Dataset records
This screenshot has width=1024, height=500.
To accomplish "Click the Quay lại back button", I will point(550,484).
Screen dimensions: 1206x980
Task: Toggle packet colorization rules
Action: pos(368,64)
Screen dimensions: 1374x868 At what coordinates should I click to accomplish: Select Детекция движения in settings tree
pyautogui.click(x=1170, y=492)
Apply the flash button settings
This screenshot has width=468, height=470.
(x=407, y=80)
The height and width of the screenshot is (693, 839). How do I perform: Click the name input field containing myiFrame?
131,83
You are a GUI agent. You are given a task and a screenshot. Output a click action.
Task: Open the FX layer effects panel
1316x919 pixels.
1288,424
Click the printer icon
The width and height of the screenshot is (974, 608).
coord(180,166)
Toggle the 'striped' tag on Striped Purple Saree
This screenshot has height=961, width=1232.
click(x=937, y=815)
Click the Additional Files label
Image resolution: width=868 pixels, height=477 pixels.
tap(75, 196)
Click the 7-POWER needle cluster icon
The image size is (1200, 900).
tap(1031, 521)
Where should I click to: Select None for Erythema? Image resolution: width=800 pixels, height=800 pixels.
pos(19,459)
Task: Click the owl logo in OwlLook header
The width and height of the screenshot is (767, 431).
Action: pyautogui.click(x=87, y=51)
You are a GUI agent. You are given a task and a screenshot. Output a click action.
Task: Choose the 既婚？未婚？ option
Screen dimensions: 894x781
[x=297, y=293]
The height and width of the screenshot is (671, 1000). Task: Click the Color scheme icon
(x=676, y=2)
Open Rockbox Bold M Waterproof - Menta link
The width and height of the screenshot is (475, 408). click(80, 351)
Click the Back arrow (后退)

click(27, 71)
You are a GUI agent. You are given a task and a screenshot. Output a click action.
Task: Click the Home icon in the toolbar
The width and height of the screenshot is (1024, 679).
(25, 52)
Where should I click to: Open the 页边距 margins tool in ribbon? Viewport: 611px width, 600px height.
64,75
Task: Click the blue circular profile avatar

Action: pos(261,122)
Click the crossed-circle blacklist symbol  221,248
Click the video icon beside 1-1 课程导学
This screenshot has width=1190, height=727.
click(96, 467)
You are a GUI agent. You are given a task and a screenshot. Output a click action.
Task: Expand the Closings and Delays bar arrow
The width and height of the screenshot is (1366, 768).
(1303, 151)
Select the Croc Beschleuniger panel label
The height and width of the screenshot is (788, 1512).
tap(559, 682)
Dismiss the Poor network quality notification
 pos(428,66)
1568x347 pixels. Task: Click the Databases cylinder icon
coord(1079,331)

> **Set exercise**
Please retype everything from the line containing "Click the Back arrow (后退)" down to the line containing "click(96, 467)", character for character, including both of those lines.

> **The reply**
Click the Back arrow (后退)

click(27, 71)
You are a GUI agent. You are given a task and a screenshot. Output a click action.
Task: Click the Home icon in the toolbar
The width and height of the screenshot is (1024, 679).
(25, 52)
Where should I click to: Open the 页边距 margins tool in ribbon? Viewport: 611px width, 600px height.
64,75
Task: Click the blue circular profile avatar

Action: pos(261,122)
Click the crossed-circle blacklist symbol  221,248
Click the video icon beside 1-1 课程导学
This screenshot has width=1190, height=727.
click(96, 467)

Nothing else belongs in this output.